An attempt to scrap the regulations in Northern Ireland failed in the Lords last night by 199 to 68, a majority of 131.
Critics of the regulations say that they will force guest houses, schools, churches, nursing homes, printers, adoption agencies and even wedding photographers to compromise on moral objections to homosexuality or face being sued. But Stonewall, the gay rights group, accused religious groups of creating a false picture by citing examples that would not arise or could not lead to legal action.
The application for a judicial review is due to be heard in March at the High Court in Belfast. It has the potential to embarrass the Government, which is split over the introduction of legislation in England, Wales and Scotland.
Ruth Kelly, the Cabinet minister responsible for equality legislation, is an active Roman Catholic.
She has infuriated colleagues by delaying the regulations, ostensibly because of the volume of responses to a consultation launched in March last year. She now has just three months to publish her department’s formal response, release the regulations in draft form and secure the approval from the Commons and Lords in time for their planned introduction on April 6.
The already tight timetable could be thrown into doubt if the court hearing in Belfast finds procedural flaws in the process followed in Northern Ireland and triggers similar legal moves to challenge Ms Kelly’s regulations.
Among the most sensitive areas is accommodation, where operators of larger guest-houses, hotels or boarding houses could be sued for discrimination if they turn away a gay couple saying that their presence might offend other guests, or if they refuse them a room with a double bed.
The Northern Ireland regulations offer an exemption to people who take in lodgers in their own homes and to small guesthouses that double as the proprietor’s home, but other forms of accommodation fall firmly within their scope.
There have been a number of cases of discrimination against gay couples in tourist accommodation, boarding houses or hotels, usually in rural areas, according to Keith Etherington, a solicitor and member of the Gay and Lesbian Lawyers’ Association.
“This is where the law will bite: in the services industry, the small hotels where couples have turned up and the hotelier has not realised it was two men, or two women, and they have been turned away.
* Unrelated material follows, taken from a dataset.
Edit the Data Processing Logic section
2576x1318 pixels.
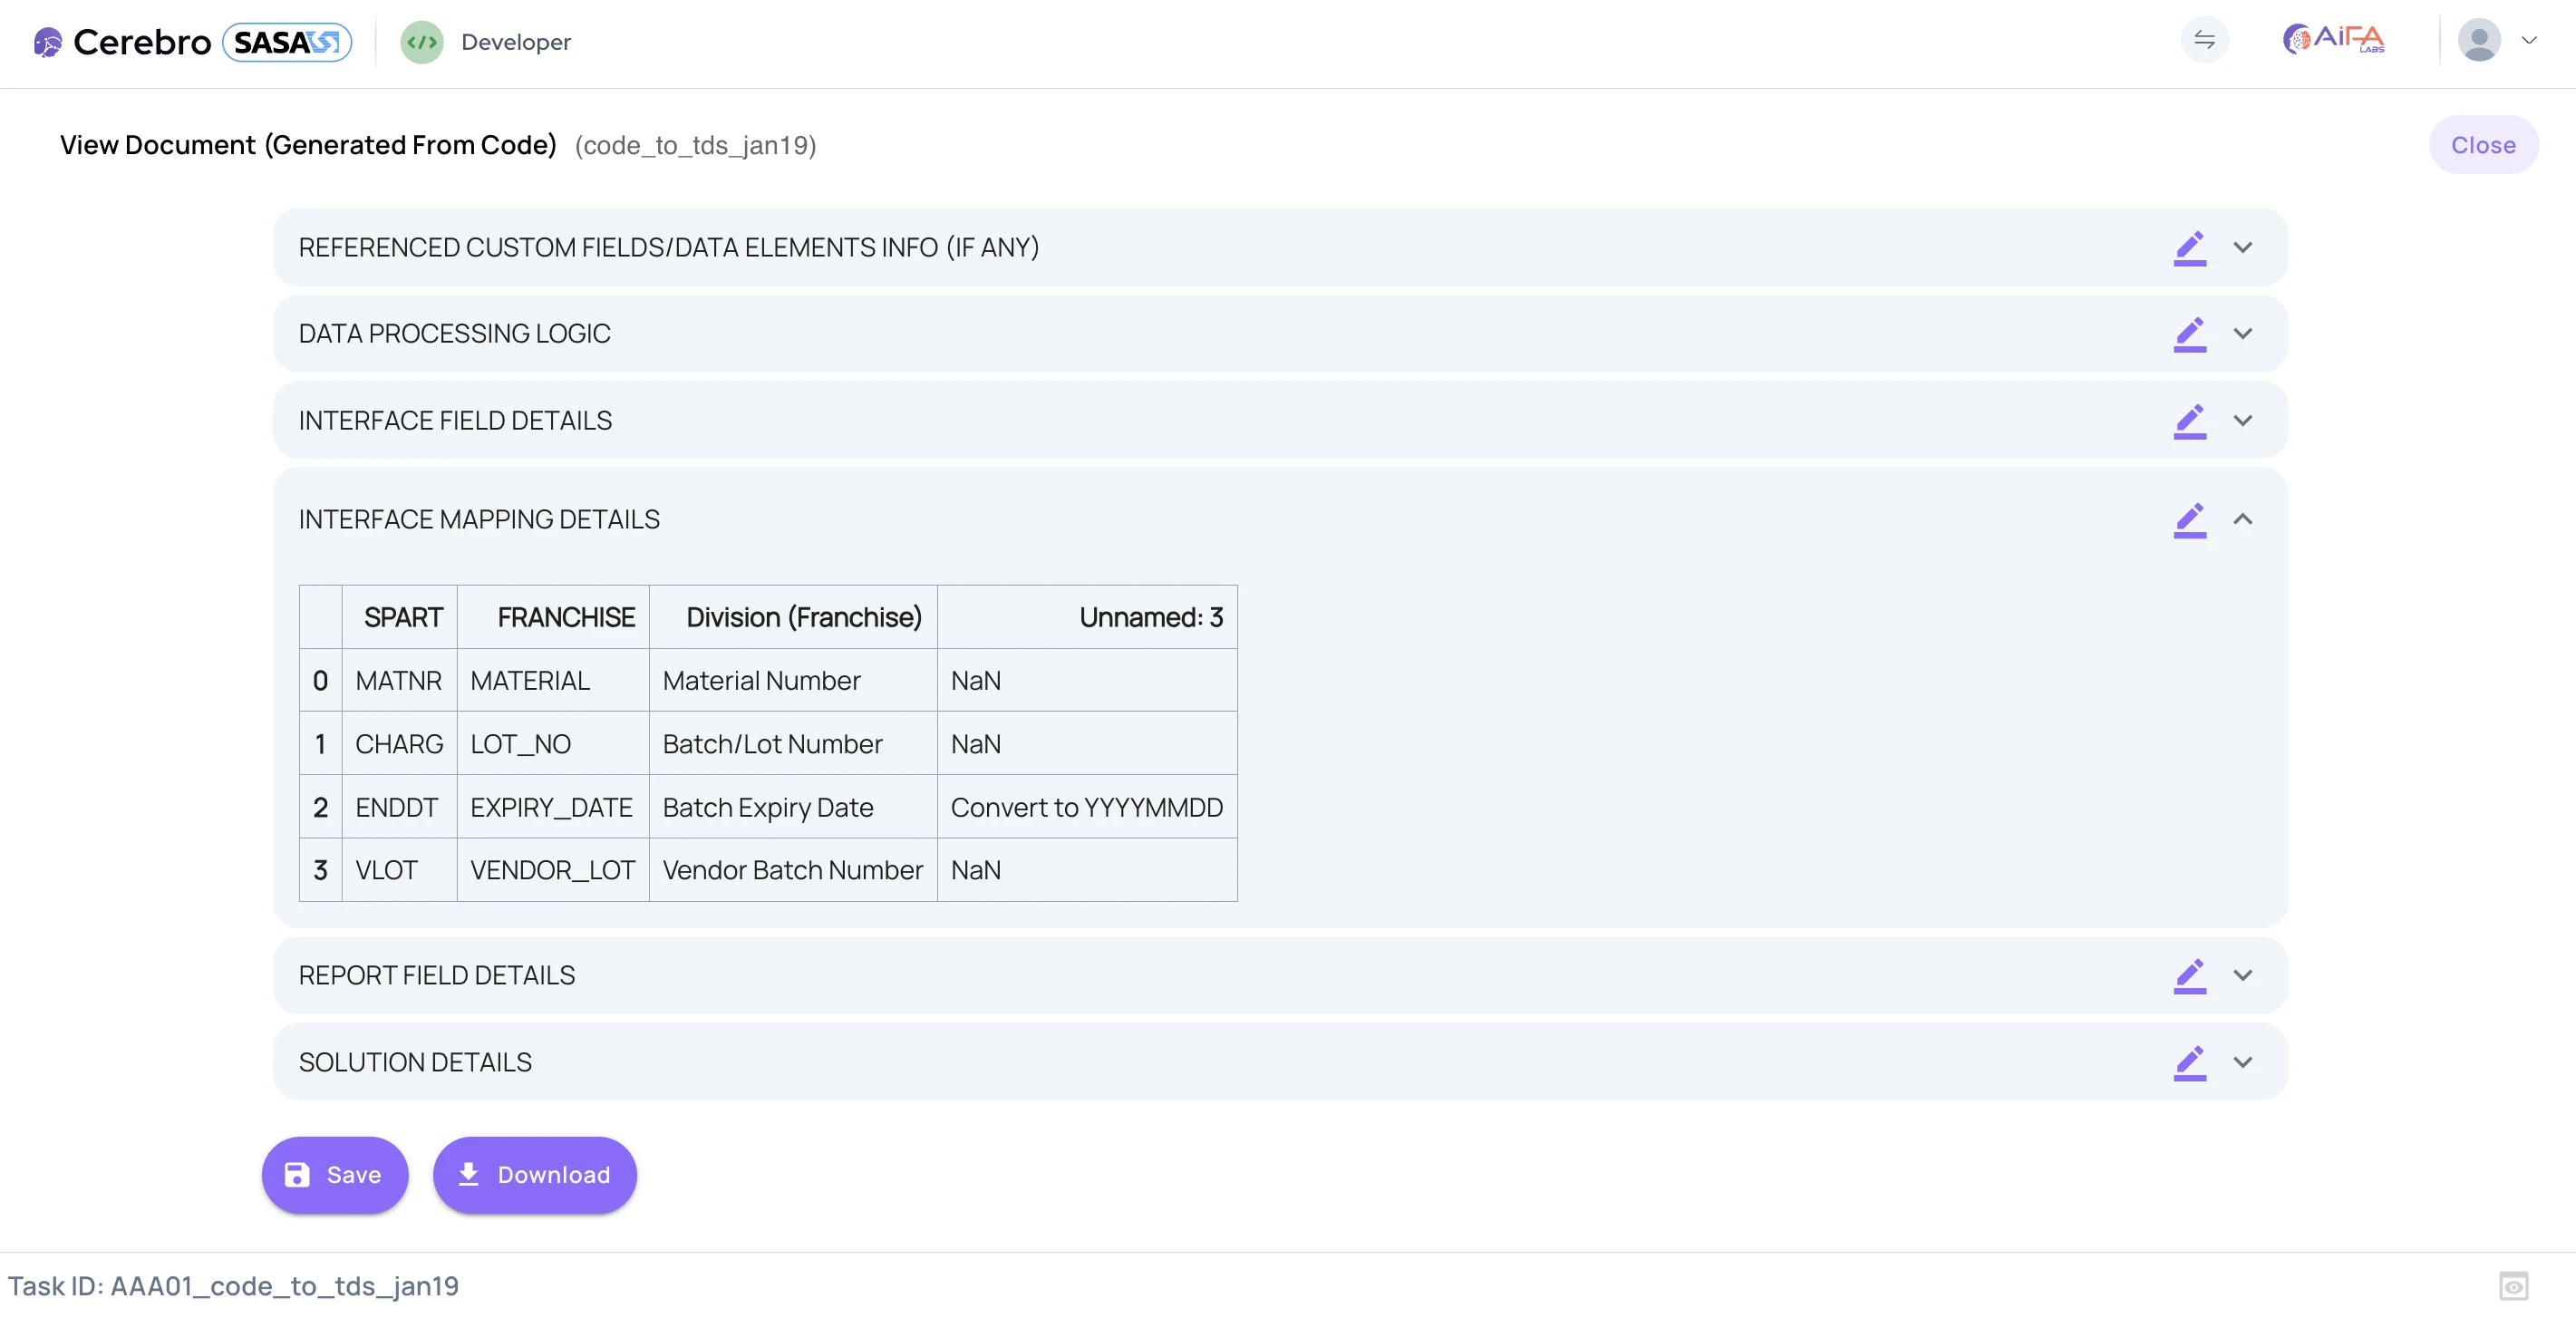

If that continues, then the couple will now have a right of action against the hotel.”
The regulations for Northern Ireland are particularly controversial as they introduce an additional concept of harassment caused by conduct that might create “an intimidating, hostile, degrading, humiliating or offensive environment”.
Ministers have said that this addition is due to the special circumstances of Northern Ireland, where equality legislation has a different process due to the sectarian tensions in the Province, and they have pledged that the regulations for the rest of Britain will deal solely with discrimination and not harassment.
Ben Summerskill, the chief executive of Stonewall, said that most of the examples cited by critics were implausible or inaccurate. The regulations also had an exemption for doctrinal religious belief, he said.
“It has been slightly frustrating as we have had over the past few weeks people getting exercised over things who almost appear not to have read these regulations,” Mr Summerskill added.
Other supporters of the laws, including the Trades Union Congress, urged ministers not to give ground.